>>

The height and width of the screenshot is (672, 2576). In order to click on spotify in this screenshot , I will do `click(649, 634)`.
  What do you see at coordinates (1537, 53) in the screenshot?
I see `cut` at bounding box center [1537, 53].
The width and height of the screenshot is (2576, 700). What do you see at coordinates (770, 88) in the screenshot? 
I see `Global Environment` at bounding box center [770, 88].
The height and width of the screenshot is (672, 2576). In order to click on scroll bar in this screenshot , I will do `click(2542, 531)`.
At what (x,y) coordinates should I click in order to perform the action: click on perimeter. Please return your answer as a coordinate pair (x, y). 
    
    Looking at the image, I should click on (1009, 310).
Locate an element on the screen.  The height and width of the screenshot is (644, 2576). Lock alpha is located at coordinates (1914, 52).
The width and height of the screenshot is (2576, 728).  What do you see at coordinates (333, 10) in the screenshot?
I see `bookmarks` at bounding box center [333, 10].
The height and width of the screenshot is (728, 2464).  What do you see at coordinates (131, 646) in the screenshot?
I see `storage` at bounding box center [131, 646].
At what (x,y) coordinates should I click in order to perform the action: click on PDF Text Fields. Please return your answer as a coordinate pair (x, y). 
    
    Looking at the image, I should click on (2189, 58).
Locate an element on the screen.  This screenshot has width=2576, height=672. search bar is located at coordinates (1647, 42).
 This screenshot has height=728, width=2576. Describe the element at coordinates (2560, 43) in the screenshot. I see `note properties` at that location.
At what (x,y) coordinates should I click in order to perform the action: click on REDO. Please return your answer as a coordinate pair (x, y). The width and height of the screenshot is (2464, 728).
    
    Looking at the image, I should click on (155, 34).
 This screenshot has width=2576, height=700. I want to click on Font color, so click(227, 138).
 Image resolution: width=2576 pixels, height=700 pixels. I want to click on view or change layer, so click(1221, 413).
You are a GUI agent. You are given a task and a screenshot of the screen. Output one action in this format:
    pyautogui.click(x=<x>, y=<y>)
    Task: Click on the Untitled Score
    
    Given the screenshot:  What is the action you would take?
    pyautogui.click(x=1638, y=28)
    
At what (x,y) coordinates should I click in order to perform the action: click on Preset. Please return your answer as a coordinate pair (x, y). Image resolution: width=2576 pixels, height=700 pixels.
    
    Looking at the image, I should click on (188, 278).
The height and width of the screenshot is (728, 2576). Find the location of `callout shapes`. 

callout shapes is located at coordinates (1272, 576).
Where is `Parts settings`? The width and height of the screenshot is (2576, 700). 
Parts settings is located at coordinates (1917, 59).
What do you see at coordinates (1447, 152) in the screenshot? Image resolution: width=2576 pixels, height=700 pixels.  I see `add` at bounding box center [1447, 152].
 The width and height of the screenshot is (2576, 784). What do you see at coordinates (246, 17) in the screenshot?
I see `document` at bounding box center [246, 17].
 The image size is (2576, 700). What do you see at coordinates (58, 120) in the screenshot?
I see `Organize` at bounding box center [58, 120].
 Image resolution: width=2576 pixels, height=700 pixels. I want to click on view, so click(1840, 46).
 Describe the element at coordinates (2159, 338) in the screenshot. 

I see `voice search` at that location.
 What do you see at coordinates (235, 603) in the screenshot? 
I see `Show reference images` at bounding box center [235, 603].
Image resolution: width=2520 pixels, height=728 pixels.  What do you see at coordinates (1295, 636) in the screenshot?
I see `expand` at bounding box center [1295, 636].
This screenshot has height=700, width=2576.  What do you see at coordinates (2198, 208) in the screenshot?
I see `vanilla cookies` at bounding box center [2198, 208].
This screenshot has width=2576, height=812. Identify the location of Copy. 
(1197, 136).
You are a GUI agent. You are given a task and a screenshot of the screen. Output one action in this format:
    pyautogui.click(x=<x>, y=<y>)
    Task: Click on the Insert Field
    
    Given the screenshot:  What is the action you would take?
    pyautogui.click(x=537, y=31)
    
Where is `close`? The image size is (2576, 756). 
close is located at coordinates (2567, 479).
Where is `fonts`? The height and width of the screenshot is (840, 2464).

<<

Please copy out all of the entries above word for word.

The height and width of the screenshot is (672, 2576). In order to click on spotify in this screenshot , I will do `click(649, 634)`.
  What do you see at coordinates (1537, 53) in the screenshot?
I see `cut` at bounding box center [1537, 53].
The width and height of the screenshot is (2576, 700). What do you see at coordinates (770, 88) in the screenshot? 
I see `Global Environment` at bounding box center [770, 88].
The height and width of the screenshot is (672, 2576). In order to click on scroll bar in this screenshot , I will do `click(2542, 531)`.
At what (x,y) coordinates should I click in order to perform the action: click on perimeter. Please return your answer as a coordinate pair (x, y). 
    
    Looking at the image, I should click on (1009, 310).
Locate an element on the screen.  The height and width of the screenshot is (644, 2576). Lock alpha is located at coordinates (1914, 52).
The width and height of the screenshot is (2576, 728).  What do you see at coordinates (333, 10) in the screenshot?
I see `bookmarks` at bounding box center [333, 10].
The height and width of the screenshot is (728, 2464).  What do you see at coordinates (131, 646) in the screenshot?
I see `storage` at bounding box center [131, 646].
At what (x,y) coordinates should I click in order to perform the action: click on PDF Text Fields. Please return your answer as a coordinate pair (x, y). 
    
    Looking at the image, I should click on (2189, 58).
Locate an element on the screen.  This screenshot has width=2576, height=672. search bar is located at coordinates (1647, 42).
 This screenshot has height=728, width=2576. Describe the element at coordinates (2560, 43) in the screenshot. I see `note properties` at that location.
At what (x,y) coordinates should I click in order to perform the action: click on REDO. Please return your answer as a coordinate pair (x, y). The width and height of the screenshot is (2464, 728).
    
    Looking at the image, I should click on (155, 34).
 This screenshot has width=2576, height=700. I want to click on Font color, so click(227, 138).
 Image resolution: width=2576 pixels, height=700 pixels. I want to click on view or change layer, so click(1221, 413).
You are a GUI agent. You are given a task and a screenshot of the screen. Output one action in this format:
    pyautogui.click(x=<x>, y=<y>)
    Task: Click on the Untitled Score
    
    Given the screenshot:  What is the action you would take?
    pyautogui.click(x=1638, y=28)
    
At what (x,y) coordinates should I click in order to perform the action: click on Preset. Please return your answer as a coordinate pair (x, y). Image resolution: width=2576 pixels, height=700 pixels.
    
    Looking at the image, I should click on (188, 278).
The height and width of the screenshot is (728, 2576). Find the location of `callout shapes`. 

callout shapes is located at coordinates (1272, 576).
Where is `Parts settings`? The width and height of the screenshot is (2576, 700). 
Parts settings is located at coordinates (1917, 59).
What do you see at coordinates (1447, 152) in the screenshot? Image resolution: width=2576 pixels, height=700 pixels.  I see `add` at bounding box center [1447, 152].
 The width and height of the screenshot is (2576, 784). What do you see at coordinates (246, 17) in the screenshot?
I see `document` at bounding box center [246, 17].
 The image size is (2576, 700). What do you see at coordinates (58, 120) in the screenshot?
I see `Organize` at bounding box center [58, 120].
 Image resolution: width=2576 pixels, height=700 pixels. I want to click on view, so click(1840, 46).
 Describe the element at coordinates (2159, 338) in the screenshot. 

I see `voice search` at that location.
 What do you see at coordinates (235, 603) in the screenshot? 
I see `Show reference images` at bounding box center [235, 603].
Image resolution: width=2520 pixels, height=728 pixels.  What do you see at coordinates (1295, 636) in the screenshot?
I see `expand` at bounding box center [1295, 636].
This screenshot has height=700, width=2576.  What do you see at coordinates (2198, 208) in the screenshot?
I see `vanilla cookies` at bounding box center [2198, 208].
This screenshot has width=2576, height=812. Identify the location of Copy. 
(1197, 136).
You are a GUI agent. You are given a task and a screenshot of the screen. Output one action in this format:
    pyautogui.click(x=<x>, y=<y>)
    Task: Click on the Insert Field
    
    Given the screenshot:  What is the action you would take?
    pyautogui.click(x=537, y=31)
    
Where is `close`? The image size is (2576, 756). 
close is located at coordinates (2567, 479).
Where is `fonts`? The height and width of the screenshot is (840, 2464).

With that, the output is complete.